The Public Service Commission of West Virginia is currently weighing whether to approve the deal between the FirstEnergy subsidiaries. If approved by the PSC, Mon Power and Potomac Edison customers in West Virginia will pay for the operation and upkeep of Pleasants power plant.
Solar United Neighborhoods of West Virginia, one of the parties intervening in the case before the PSC, contracted consultants RunnerStone, LLC to provide estimated impacts of the FirstEnergy deal for schools (primary, secondary and colleges and universities), inpatient and outpatient hospitals, and manufacturers.
The $230 million cited in RunnerStone’s briefs is more than half of the nearly $470 million that an analyst cited to PSC on the potential cost of the FirstEnergy deal to consumers.
“The briefs provide eye-opening context to the potential price we’ll have to pay for FirstEnergy’s bad deal for West Virginians,” said Karan Ireland, campaign director for Solar United Neighborhoods of West Virginia.
Here’s the breakdown of the possible impact for the next 15 years, based on RunnerStone’s analysis:
- Manufacturers could face an increase of $181 million. A medium-size manufacturing facility spending around $600,00 annually would pay about $234,000 in added costs; a large manufacturing facility could pay an additional $3.1 million. Click here to read the full brief on manufacturing.
- 53% of WV schools are served by Mon Power and Potomac Edison and could pay $42.8 million more on electric bills. A district with three elementary schools would pay about $235,000. The Morgan County school district, for example, would fall into this category. Click here to read the full brief on schools and universities.
- Hospitals — many in rural areas already struggling to keep doors open — may see around $7.5 million increase in energy budgets.

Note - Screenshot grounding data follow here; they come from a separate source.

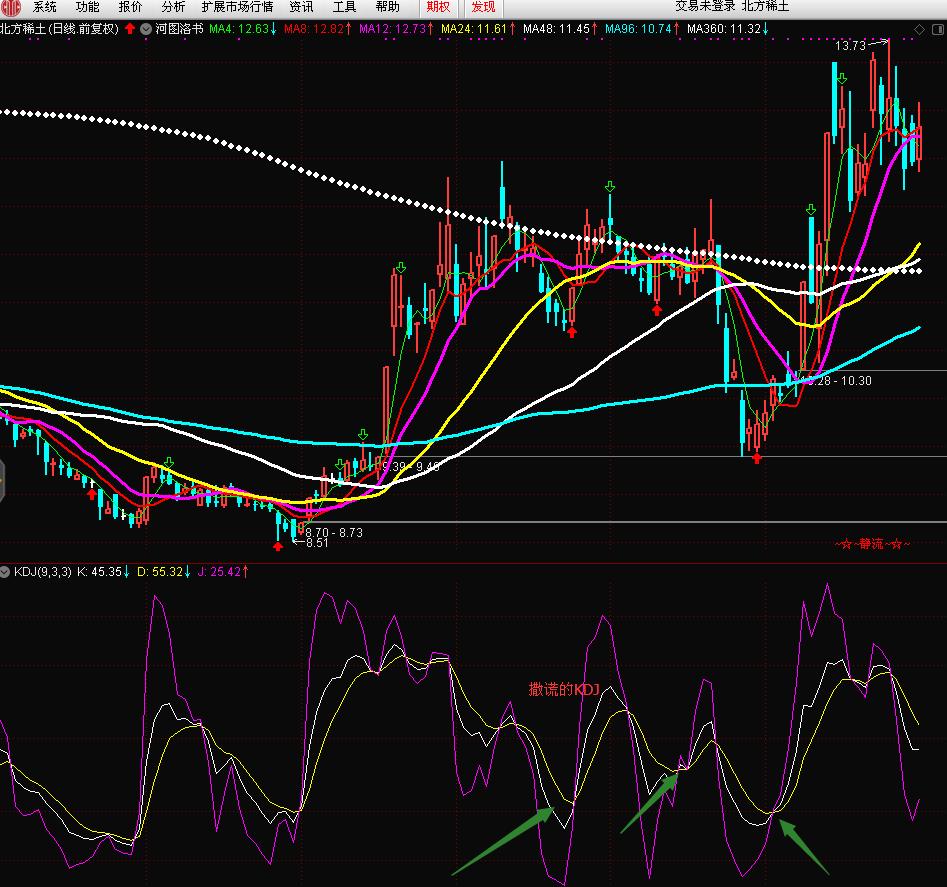Click the red up arrow beside 北方稀土 title

pyautogui.click(x=130, y=29)
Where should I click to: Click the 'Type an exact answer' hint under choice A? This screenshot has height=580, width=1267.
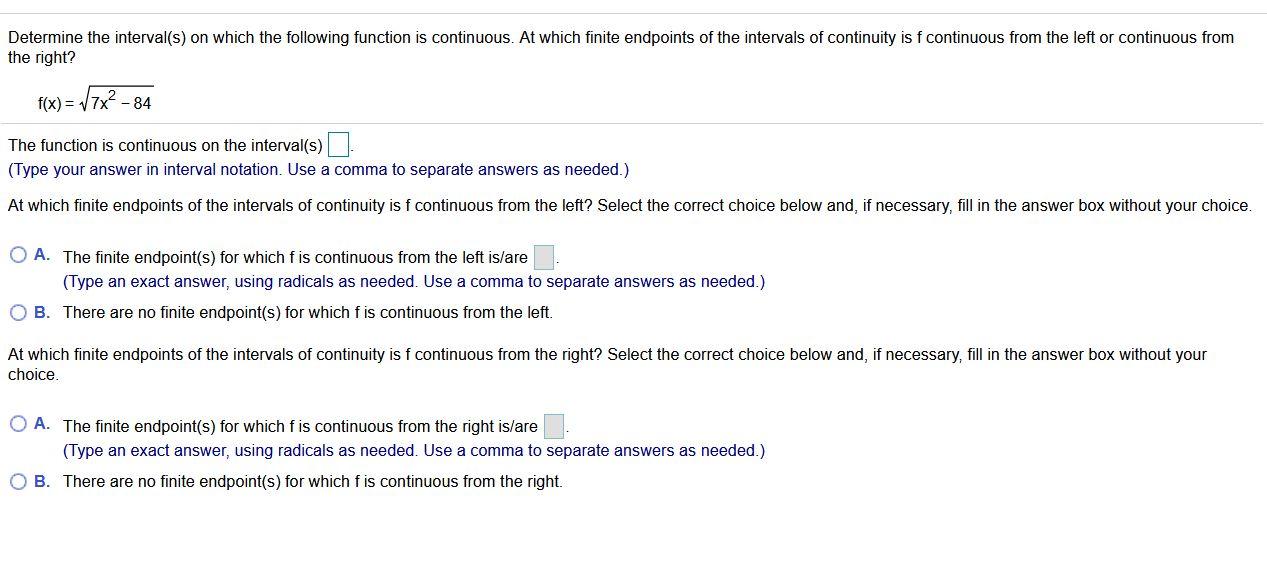point(413,281)
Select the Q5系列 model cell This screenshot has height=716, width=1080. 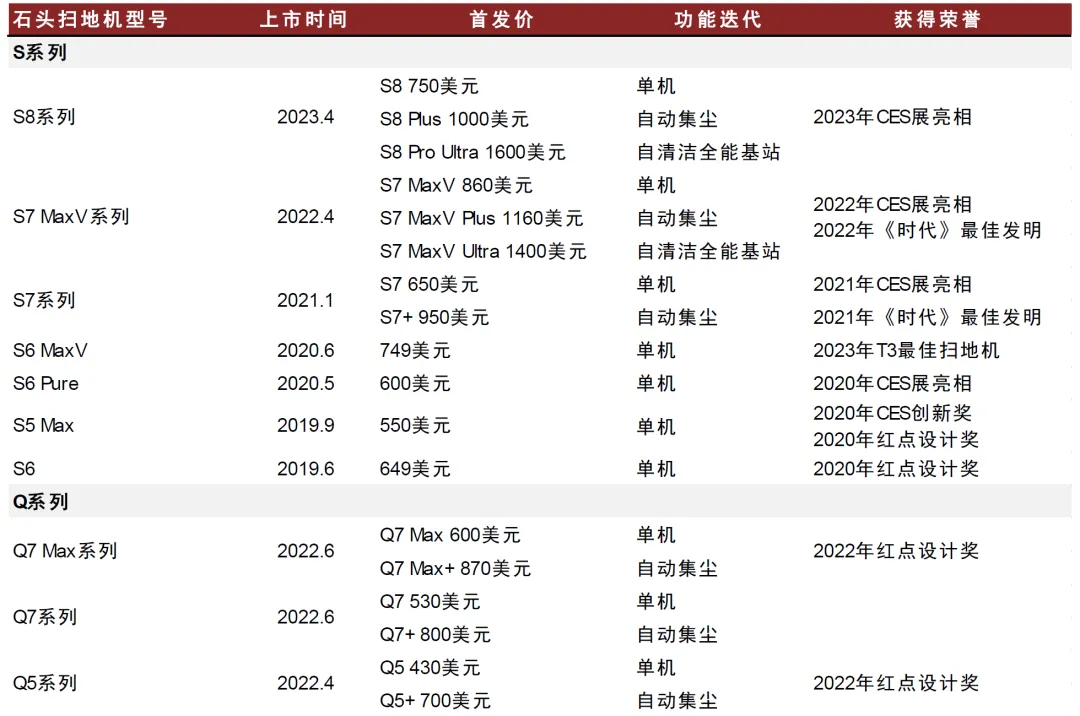pos(45,684)
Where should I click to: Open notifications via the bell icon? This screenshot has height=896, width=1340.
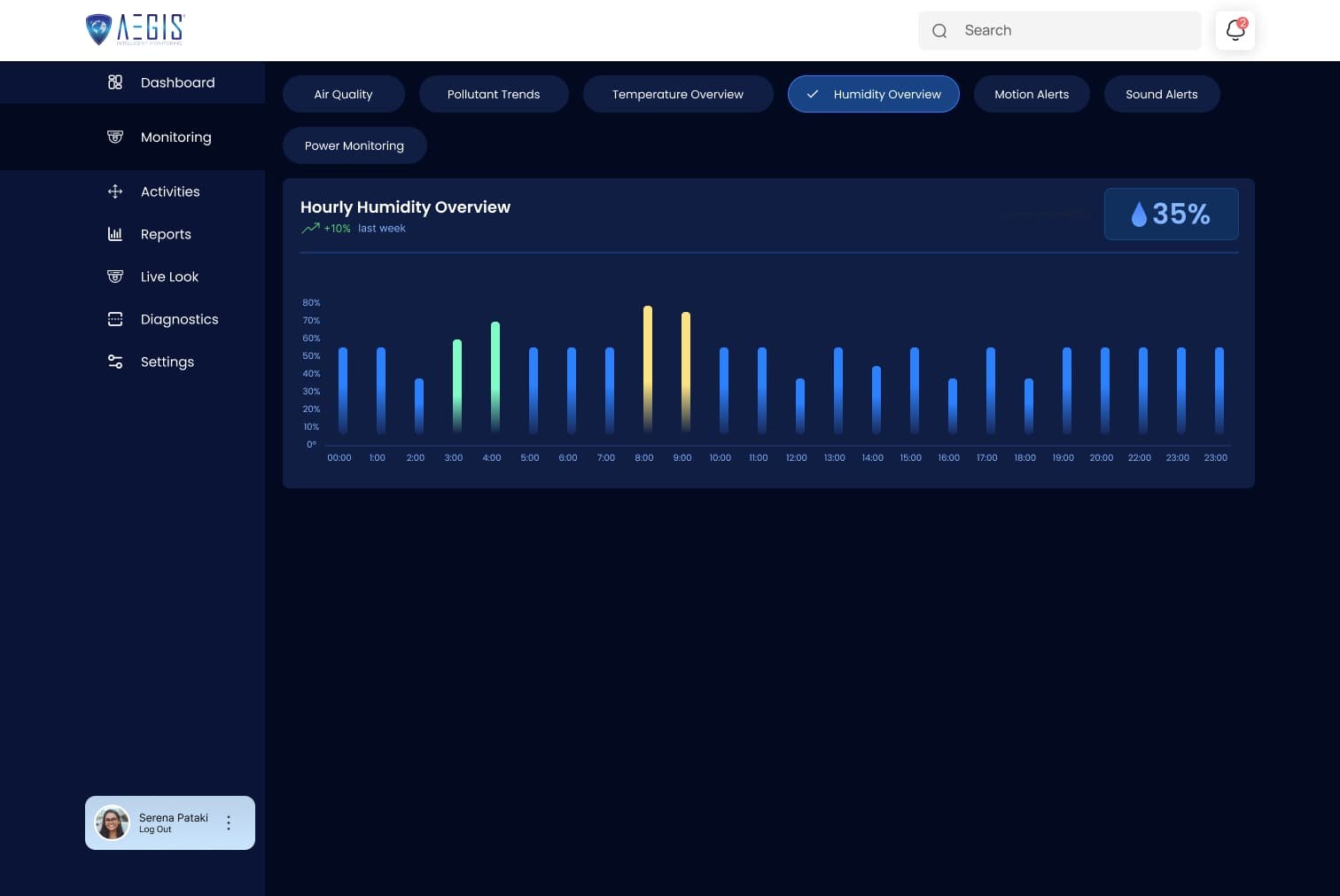coord(1235,31)
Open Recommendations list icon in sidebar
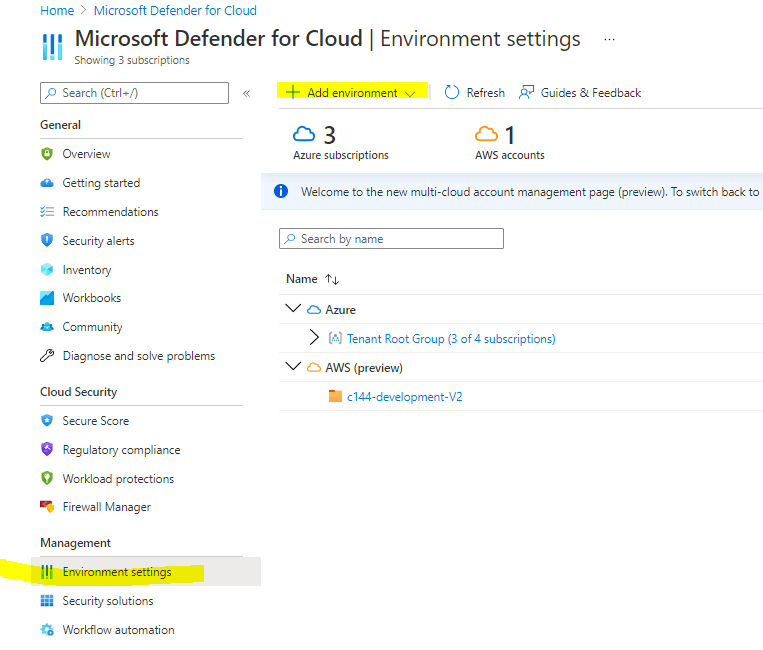This screenshot has height=650, width=763. point(46,212)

A 425,500-square-foot inpatient hospital would pay about $450,000 in added costs. For comparison, Ruby Memorial Hospital at West Virginia University is a 500,000-square-foot building. Click here to read the full brief on healthcare.
“Not only are you hitting folks in the wallet at their homes, the FirstEnergy deal could affect the budgets of where they work, where their kids go to school, and the hospitals that serve their families,” said Ireland. “All of this because an Ohio-based corporation wants to move ownership of a plant to benefit its shareholders and its bottom line.”
West Virginians For Energy Freedom is a coalition of economic and ratepayer advocacy groups, faith-based organizations, businesses, and elected officials who oppose FirstEnergy’s bailout attempt. Since January, the coalition has been raising awareness about FirstEnergy’s bad deal for Mon Power and Potomac Edison customers.